Düsseldorf Das Schicksal der kleinen Ehra

Düsseldorf · Kohlezeichnungen und Holzschnitte von Otto Pankok erinnern in der Heerdter Bunkerkirche an Düsseldorfer Sinti im "Dritten Reich".

Die kleine Ehra war Otto Pankoks Lieblingsmotiv: ein Kind mit wuscheligem schwarzen Haar, die Augen ahnungsvoll in eine unheilvolle Zukunft gerichtet. Der Maler, Grafiker und Bildhauer, der vor allem durch seine schwarz-weißen Kohlezeichnungen Berühmtheit erlangte und nach dem Zweiten Weltkrieg Professor an der Düsseldorfer Akademie wurde, hat Ehra wie auch viele andere Sinti-Kinder zu Beginn der 30er Jahre porträtiert und in ihrer Umgebung gezeigt. Das war das Heinefeld, Vorgänger-Quartier jener Gebäude am Höherweg, in welche später die Nazis die Sinti sperrten und die von Zeitzeugen als Vorwegnahme der Konzentrationslager geschildert wurden. Eine Ausstellung im Keller der Heerdter Bunkerkirche lässt diese Zeit auf grauenvolle Art wieder erstehen.

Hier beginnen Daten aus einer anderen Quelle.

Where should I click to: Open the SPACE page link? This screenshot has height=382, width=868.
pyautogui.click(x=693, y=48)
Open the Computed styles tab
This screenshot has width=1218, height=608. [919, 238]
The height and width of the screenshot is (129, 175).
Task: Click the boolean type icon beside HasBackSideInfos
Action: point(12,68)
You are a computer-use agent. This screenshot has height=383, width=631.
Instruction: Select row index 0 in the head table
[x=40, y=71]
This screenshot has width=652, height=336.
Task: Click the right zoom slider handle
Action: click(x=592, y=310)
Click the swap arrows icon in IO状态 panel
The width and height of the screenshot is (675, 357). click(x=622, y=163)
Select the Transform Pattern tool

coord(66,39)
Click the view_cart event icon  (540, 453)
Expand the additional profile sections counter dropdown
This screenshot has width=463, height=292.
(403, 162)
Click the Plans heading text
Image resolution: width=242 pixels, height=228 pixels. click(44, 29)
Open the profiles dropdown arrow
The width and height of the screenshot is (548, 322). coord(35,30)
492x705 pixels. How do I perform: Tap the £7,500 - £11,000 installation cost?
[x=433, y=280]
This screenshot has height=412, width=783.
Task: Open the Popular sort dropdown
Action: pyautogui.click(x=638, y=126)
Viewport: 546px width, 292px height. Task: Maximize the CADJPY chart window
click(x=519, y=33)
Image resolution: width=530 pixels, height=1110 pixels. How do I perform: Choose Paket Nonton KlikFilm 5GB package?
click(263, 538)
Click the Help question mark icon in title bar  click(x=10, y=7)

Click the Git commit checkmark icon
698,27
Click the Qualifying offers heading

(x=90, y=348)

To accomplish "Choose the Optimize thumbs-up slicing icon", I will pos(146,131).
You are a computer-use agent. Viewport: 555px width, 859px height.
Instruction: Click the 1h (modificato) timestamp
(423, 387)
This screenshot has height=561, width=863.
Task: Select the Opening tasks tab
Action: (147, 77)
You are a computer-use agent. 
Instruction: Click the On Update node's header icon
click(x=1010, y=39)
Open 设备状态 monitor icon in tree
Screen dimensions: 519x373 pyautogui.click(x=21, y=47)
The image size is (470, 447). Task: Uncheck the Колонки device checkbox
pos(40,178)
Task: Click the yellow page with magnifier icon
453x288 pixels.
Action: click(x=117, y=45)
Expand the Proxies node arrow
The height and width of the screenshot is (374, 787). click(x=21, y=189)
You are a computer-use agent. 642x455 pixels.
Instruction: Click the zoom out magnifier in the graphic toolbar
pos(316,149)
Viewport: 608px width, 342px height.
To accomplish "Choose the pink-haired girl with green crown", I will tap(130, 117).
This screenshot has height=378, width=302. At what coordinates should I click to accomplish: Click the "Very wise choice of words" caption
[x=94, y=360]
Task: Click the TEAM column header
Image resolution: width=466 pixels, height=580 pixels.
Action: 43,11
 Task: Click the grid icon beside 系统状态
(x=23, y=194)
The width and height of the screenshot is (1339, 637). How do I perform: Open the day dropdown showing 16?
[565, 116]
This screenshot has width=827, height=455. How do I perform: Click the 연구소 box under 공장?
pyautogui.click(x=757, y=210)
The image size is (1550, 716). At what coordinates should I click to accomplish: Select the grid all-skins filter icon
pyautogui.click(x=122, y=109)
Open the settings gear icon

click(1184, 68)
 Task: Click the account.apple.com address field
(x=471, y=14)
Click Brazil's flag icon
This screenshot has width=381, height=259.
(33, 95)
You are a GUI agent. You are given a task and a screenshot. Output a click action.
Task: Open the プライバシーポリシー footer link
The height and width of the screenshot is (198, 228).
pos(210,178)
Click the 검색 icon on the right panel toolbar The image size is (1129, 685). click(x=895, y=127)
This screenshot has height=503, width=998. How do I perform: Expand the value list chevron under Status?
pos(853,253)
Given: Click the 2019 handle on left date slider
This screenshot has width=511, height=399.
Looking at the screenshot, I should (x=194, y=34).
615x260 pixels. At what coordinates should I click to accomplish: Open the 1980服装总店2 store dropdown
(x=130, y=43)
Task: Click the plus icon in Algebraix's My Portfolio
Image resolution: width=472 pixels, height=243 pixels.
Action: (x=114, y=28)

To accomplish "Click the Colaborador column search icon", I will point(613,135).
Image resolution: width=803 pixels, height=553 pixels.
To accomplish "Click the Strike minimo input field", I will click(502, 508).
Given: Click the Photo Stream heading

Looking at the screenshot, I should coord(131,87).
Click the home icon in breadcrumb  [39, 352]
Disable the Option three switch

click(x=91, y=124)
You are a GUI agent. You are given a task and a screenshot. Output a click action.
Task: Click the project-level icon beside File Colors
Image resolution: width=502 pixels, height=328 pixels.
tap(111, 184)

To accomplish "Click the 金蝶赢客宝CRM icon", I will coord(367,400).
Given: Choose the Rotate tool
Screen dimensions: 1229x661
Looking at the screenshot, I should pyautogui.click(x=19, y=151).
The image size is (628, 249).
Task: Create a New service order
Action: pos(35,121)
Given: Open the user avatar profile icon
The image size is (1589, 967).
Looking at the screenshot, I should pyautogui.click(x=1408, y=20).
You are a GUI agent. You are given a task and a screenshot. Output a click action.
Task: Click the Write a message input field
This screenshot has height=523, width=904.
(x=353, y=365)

Es ist bereits die zweite Auswahl von Blättern, die das Otto-Pankok-Museum in Hünxe nach Heerdt lieh. Man erkennt etliche Gesichter aus der vorigen Schau wieder und ist dennoch so aufgewühlt wie beim ersten Mal. Denn Ehra hatte zwar das Konzentrationslager, das sich ihrer Haft in Düsseldorf anschloss, überlebt, doch sie war eine Ausnahme. Die meisten anderen Kinder überlebten nur in Pankoks Zeichnungen, so als habe der Künstler der Nachwelt übermitteln wollen: Die Würde des Menschen ist unantastbar.

Ein Abguss der 1955 von Pankok geschaffenen Bronzefigur der Ehra steht heute als Denkmal für die ermordeten Sinti und Roma am Alten Hafen in der Nähe der Rheinuferpromenade - für die weit mehr als 100 Sinti des Internierungslagers, die das "Dritte Reich" nicht überlebten.

Zum 50. Todestag von Pankok am 20. Oktober erinnert die Ausstellung mit ihren Bildern daran, wie der Künstler auf dem Heinefeld sein Atelier eingerichtet hatte, wie er das natürliche Leben der Sinti bewunderte und wie er diese Menschen liebgewann - und die Kinder dennoch so wiedergab, wie er sie empfand: mit erschreckend erwachsenen Gesichtern.

Unglaubliche Geschichten verstecken sich hinter den Namen. Von Gaisa zum Beispiel ist bekannt, dass die nationalsozialistischen Schergen sie ins Konzentrationslager Birkenau verschleppten, dass sie dort mehrfach vergewaltigt wurde, nach dem Krieg seelisch und physisch ausgemergelt und mit einem ungewollten Kind nach Düsseldorf zurückkehrte. Dort fand sie sich im ehemaligen Internierungslager am Höherweg wieder. Auch der SS-Mann, der sie seinerzeit drangsaliert hatte, war wieder da - untergetaucht, um der Bestrafung durch die Alliierten zu entgehen. Als er in Oberkassel einen Einbruch verübte, wurde er geschnappt und festgesetzt.

Ulrike Bornewasser, Sprecherin der Initiative Friedensort Bunkerkirche und Kuratorin der Ausstellung, berichtet von den zahlreichen Besuchern der ersten Schau, die bei Führungen eigene Erinnerungen beisteuerten. Manche waren offenbar froh, dass sie über dieses Thema sprechen konnten.

Die jetzige Pankok-Schau findet an Ort und Stelle eine Fortsetzung mit Bildern der tschechischen Künstlerin Míla Dolezelová (1948-1993). Auch sie befasste sich mit dem Leben der Sinti und Roma aus eigener Erfahrung: aus dem unmittelbaren Umgang mit Roma-Familien. Massige Gesichter, riesige Augen, Füße und Hände, knallige Farben, randvoll bemalte Leinwände - so hat Míla Dolezelová das Thema umgesetzt. In Erinnerung aber bleiben vor allem die stillen schwarz-weißen Darstellungen Otto Pankoks: Dinili, die hübsche Taubstumme, die sich im Tanz auslebte, Gaisa, die vom Unheil Verfolgte, und jene Ehra, die zum Denkmal wurde.